O Copom cortou a Selic de 14,25% para 14,00% ao ano na reunião de 05/08/2026 — o quarto corte consecutivo de 0,25pp, em decisão unânime. Não houve surpresa: as opções de Copom da B3 apontavam 95% de probabilidade para exatamente esse movimento. O corte era um fato precificado. O que ainda não está resolvido — e é o que move preço a partir de agora — é a trajetória das próximas reuniões, e nesse ponto o comunicado escolheu não abrir a mão.
Trajetória futura: setembro é corte ou pausa?
O comunicado manteve tom de "serenidade e cautela" e não sinalizou explicitamente o próximo passo, condicionando novos movimentos à evolução dos dados. Essa ausência de guidance é o dado relevante: com IPCA 12m em 4,64% e projeção Focus de 5,03% para 2026 (acima do teto de 4,5%), o BC compra tempo em vez de se comprometer com um ciclo de corte contínuo.
O Boletim Focus de 03/08/2026 trouxe uma mudança que importa: a mediana da Selic para o fim de 2026 recuou de 14,00% para 13,75% pela primeira vez em meses — ou seja, o mercado passou a precificar apenas mais um corte de 0,25pp até dezembro, não um ciclo agressivo. Para o horizonte mais longo, o Focus vê a Selic em 12,0% no fim de 2027 e 10,5% no fim de 2028. É uma descida lenta, com taxa terminal ainda em dois dígitos por bastante tempo.
A reunião de 15–16/09/2026 divide as casas: o BofA projeta um corte de 25bp em setembro seguido de pausa longa, enquanto XP e Santander trabalham com cautela/neutralidade, e parte do mercado já vê a pausa começando em setembro. Do lado de fora, o Fed manteve os juros em 3,5–3,75% em 29/07/2026 e chega à sua reunião de setembro (15–16) em empate técnico — a Kalshi precifica manutenção (51%) contra alta (47%). Um Fed que não corta (ou até sobe) sustenta o diferencial de juros a favor do real e tira pressão do câmbio.
O que muda para o investidor
Renda fixa. O pós-fixado (CDI/Selic ~14,15% aa) ainda paga o maior carrego do ciclo, mas ele acompanha a Selic para baixo — se o Focus estiver certo, esse rendimento cai junto com cada corte. É justamente por isso que o prefixado e o IPCA+ (NTN-B) ganham função: travar hoje uma taxa de dois dígitos vale mais quanto mais o mercado enxergar cortes à frente, porque quem trava fixa o juro atual enquanto o pós-fixado derrete. O juro real de 8,94% aa (CDI menos IPCA 12m) está entre os maiores em anos — o prêmio para carregar título indexado à inflação é real.

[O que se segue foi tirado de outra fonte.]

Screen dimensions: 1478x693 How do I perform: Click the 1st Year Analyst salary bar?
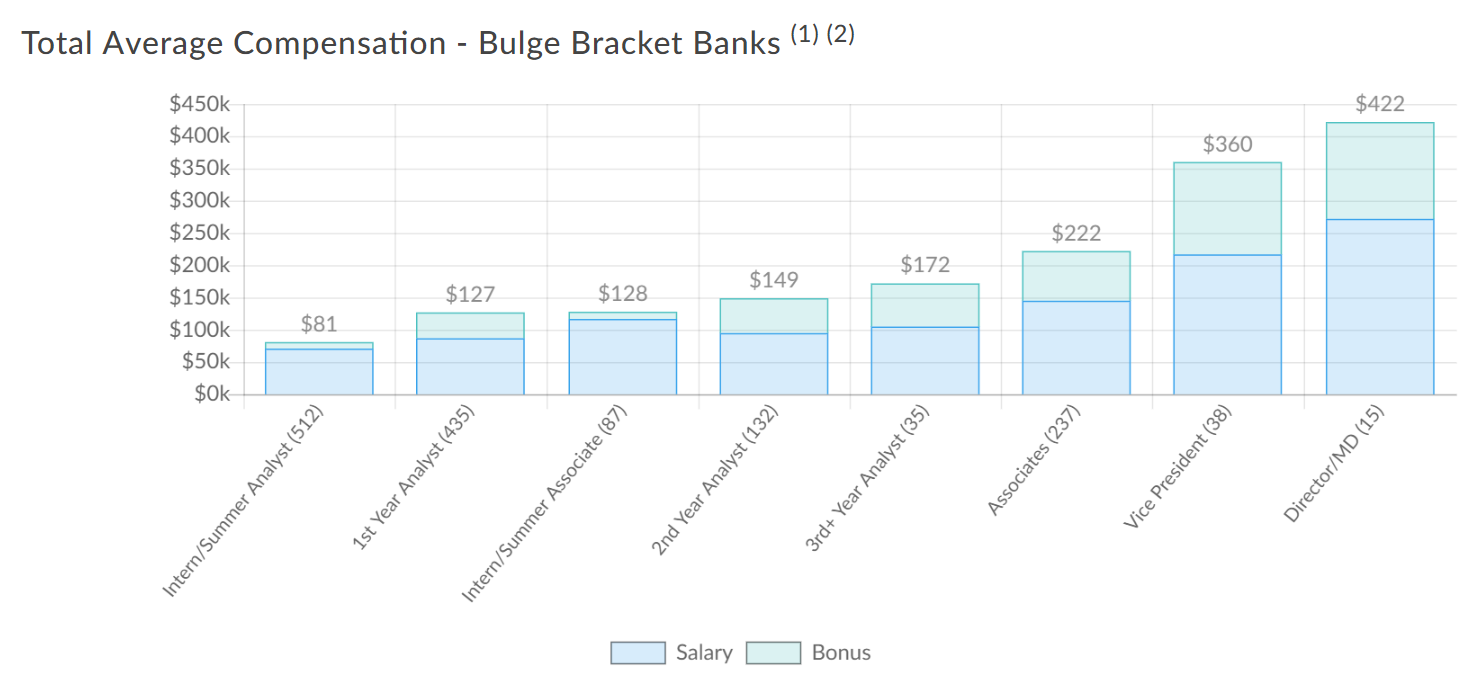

FIIs. A alocação da casa mantém FIIs em Neutro (10%). O mecanismo: fundos de papel (crédito/CRI) atrelados ao CDI têm o rendimento comprimido conforme a Selic recua, enquanto os de tijolo tendem a se beneficiar da queda da curva longa de juros — é a taxa longa, não a Selic de curto prazo, que serve de desconto para o valor dos imóveis. Com a curva ainda alta e cortes lentos, o reprecificamento do tijolo é gradual, não um gatilho imediato.

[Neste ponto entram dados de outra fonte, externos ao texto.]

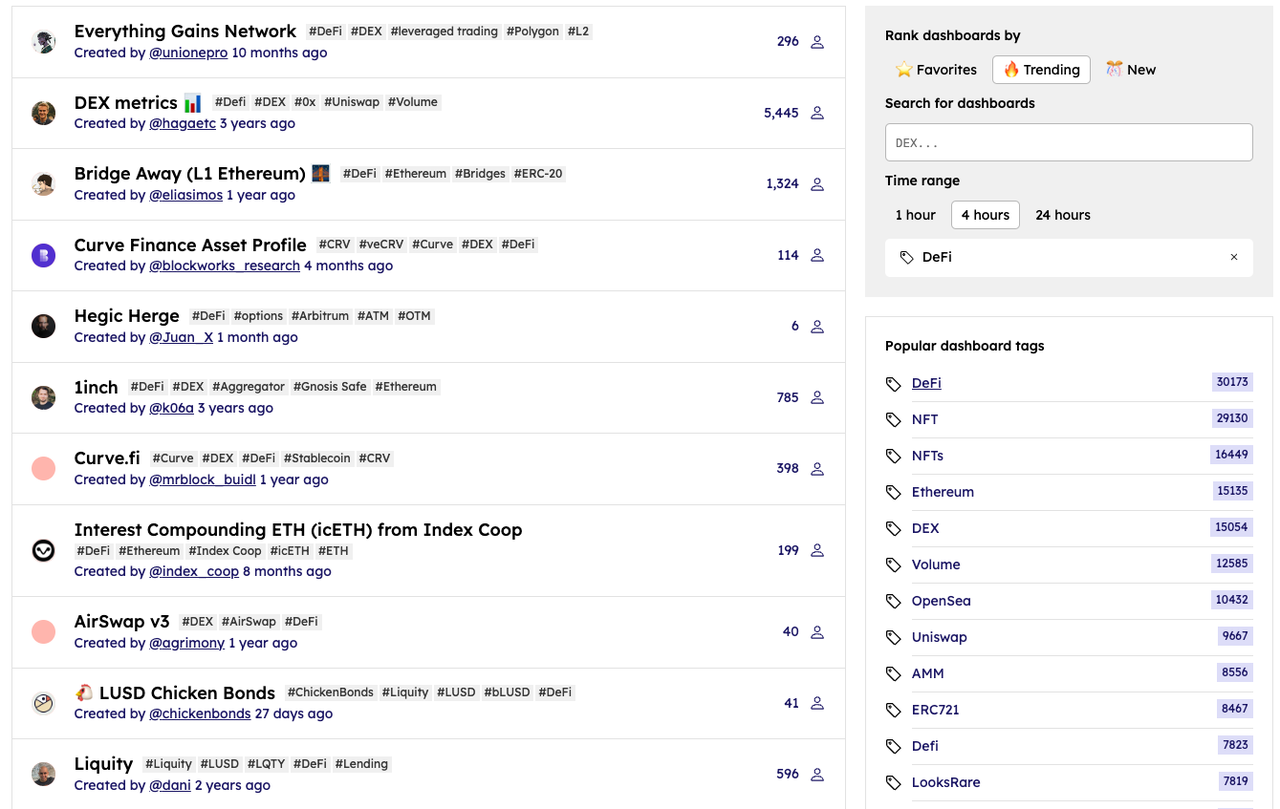Click the tag icon next to OpenSea
Screen dimensions: 1280x809
coord(893,601)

Bolsa e dólar. O IBOV operou em leve baixa (−0,09%) no dia — reação nula, coerente com uma decisão sem surpresa; a casa segue Pessimista (10%) em bolsa. No câmbio, o real fechou a R$ 5,128/USD e o Focus projeta R$ 5,20/USD no fim de 2026. Enquanto o Fed não cortar, o diferencial de juros BR–EUA continua largo, o que dá suporte ao real no curto prazo — ainda assim, a casa mantém Dólar em Otimista (25%) como proteção estrutural, e Caixa Otimista (15%) para aproveitar o carrego enquanto ele existe.

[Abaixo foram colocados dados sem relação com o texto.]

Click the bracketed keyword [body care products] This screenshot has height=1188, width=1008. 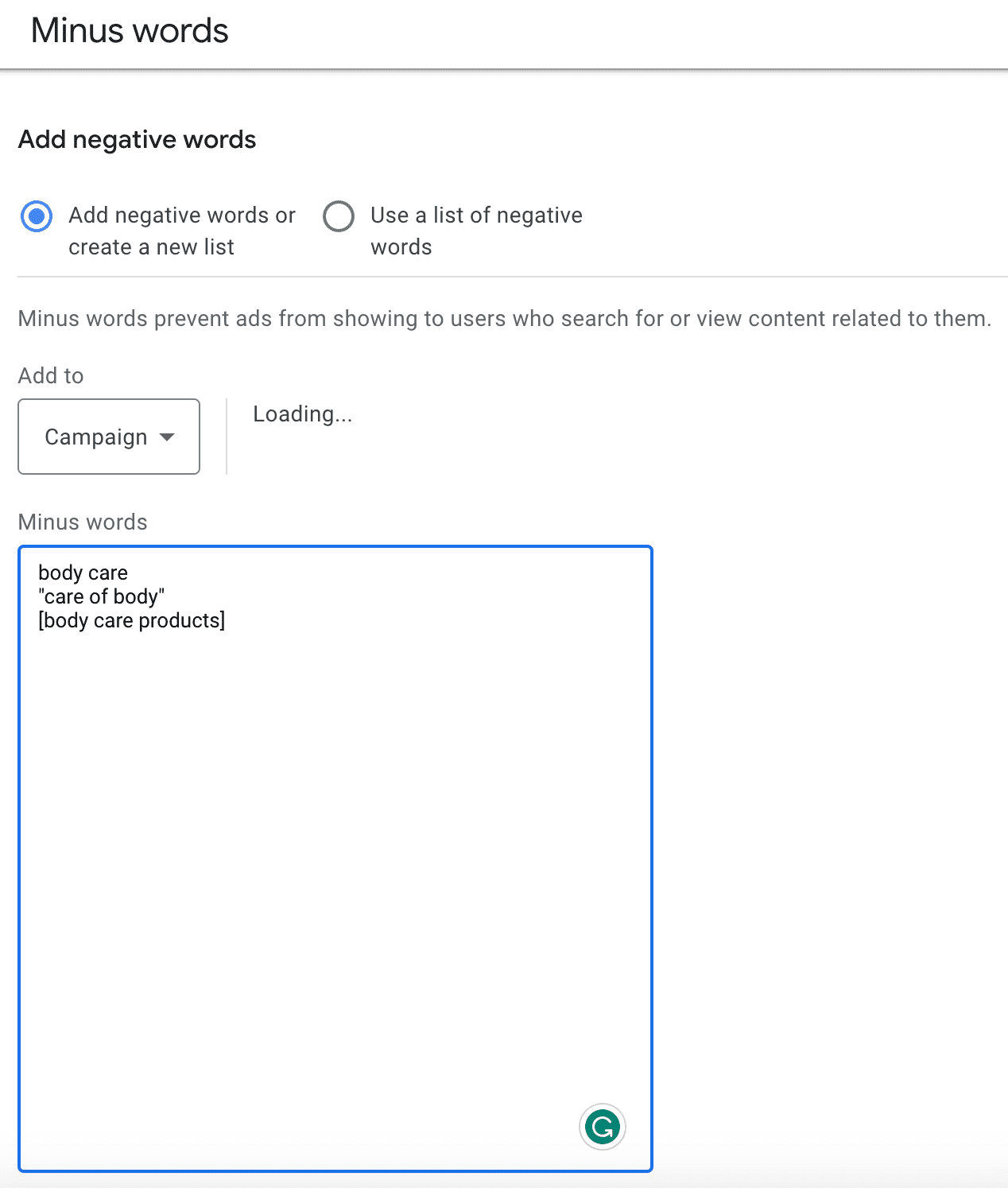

O corte de hoje foi confirmação, não notícia. O jogo agora é o ritmo: com o Focus já em 13,75% para dezembro e um juro real de quase 9%, o custo de esperar para travar prefixado e NTN-B cresce a cada corte — o pós-fixado paga bem hoje, mas é justamente ele que perde valor conforme a Selic desce.